Her answer rocked his head back like a slap and his hands slid lifelessly away from her arms. The Starfish again! And all he could think of was how right Koenig had been about how it’s what you don’t know that’ll kill you. Because her words were his death sentence. That’s one for the books, he thought with savage irony: hearing your own death sentence pronounced conversationally by a naked woman.

It was proof positive that Mendoza really was Mengele, he thought. It tied Mendoza to Vienna and the Mengele office in Asunción, where he had found the memo. Not that it mattered anymore. Because it was a setup and he knew he’d never leave the institute alive. Whoever or whatever der Seestern was, they had been running him on a one-way mission. Because there was no way out. They had been expecting him! He had flown into the institute like an insect into a Venus flytrap. No, he amended the thought bitterly, looking with a sense of revulsion at her cold beauty, she was the Venus flytrap. He tried to joke his way out of it. He needed time, desperately.

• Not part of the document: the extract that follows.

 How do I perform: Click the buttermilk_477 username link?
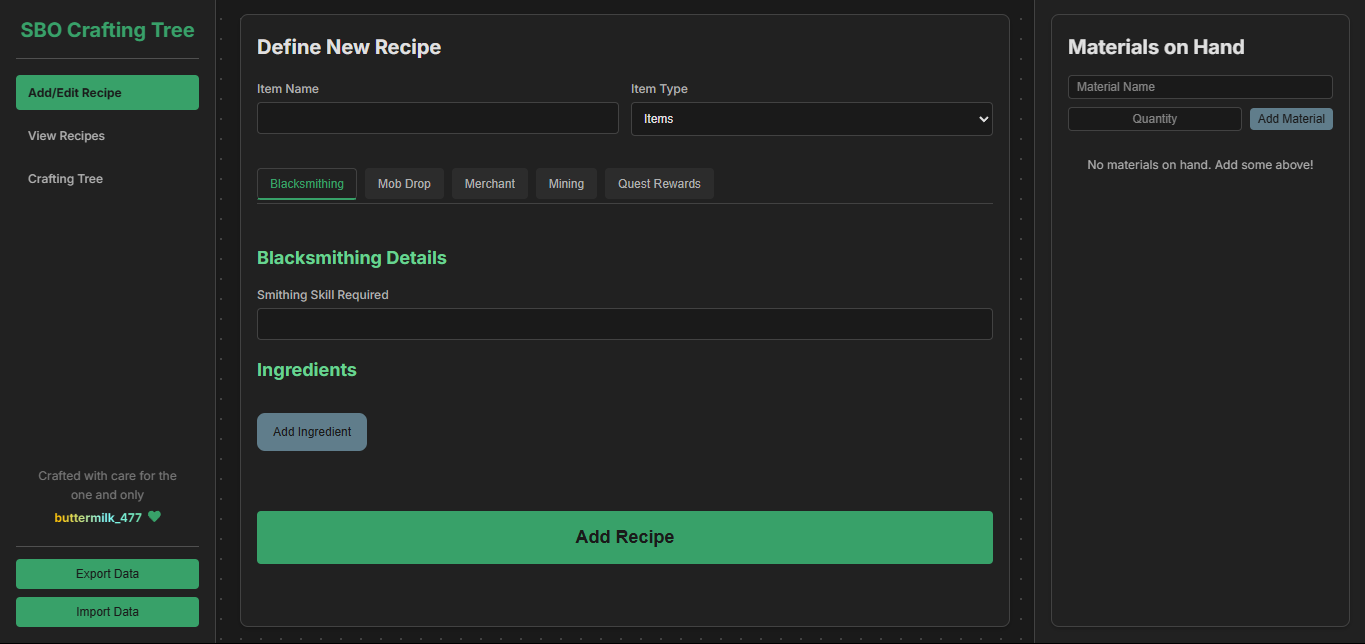[x=98, y=518]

“Actually, I’m from a company called Petrotex. We’re into oil, not fish.”

“We’ve been expecting someone, Señor McClure or whatever your name is. We knew it would have to be an outsider, a professional. As soon as we heard you were coming from Pucallpa, we knew it was you. From the second I saw you I was certain of it. That’s why I brought you here,” she said, her eyes sparkling with satisfaction.

“Will you kindly tell me what the hell der Seestern is all about?” he demanded irritably and made his move. He shoved her aside and started toward his pants, where the Bauer was, discarded on the floor near the door. But he was too late.

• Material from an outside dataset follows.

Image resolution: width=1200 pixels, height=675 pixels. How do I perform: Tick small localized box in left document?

“That is something you and I will have to discuss, Señor McClure, or is it Foster now?” Mendoza said amiably from the doorway.

Mendoza wasn’t alone. Helga stood against the far wall, pointing the Bauer at Caine and smiling grimly, her mouth opening and closing like that of a fish. Caine slumped back on the bed in utter defeat. He was disgusted with himself for having been caught by lust, the oldest trap in the business. And this time there was no way out.

He couldn’t even try a bluff about his identity to hang on to the McClure cover, because of the tall, blond young man in jungle whites standing next to Mendoza. He looked familiar to Caine; he was one of the men in the BMW who had tried to run him off the road near Bariloche. That he recognized Caine was apparent by the calm certitude with which he pointed the barrel of Caine’s own Winchester at Caine’s chest, the muzzle opening looking as large as the mouth of the Lincoln Tunnel.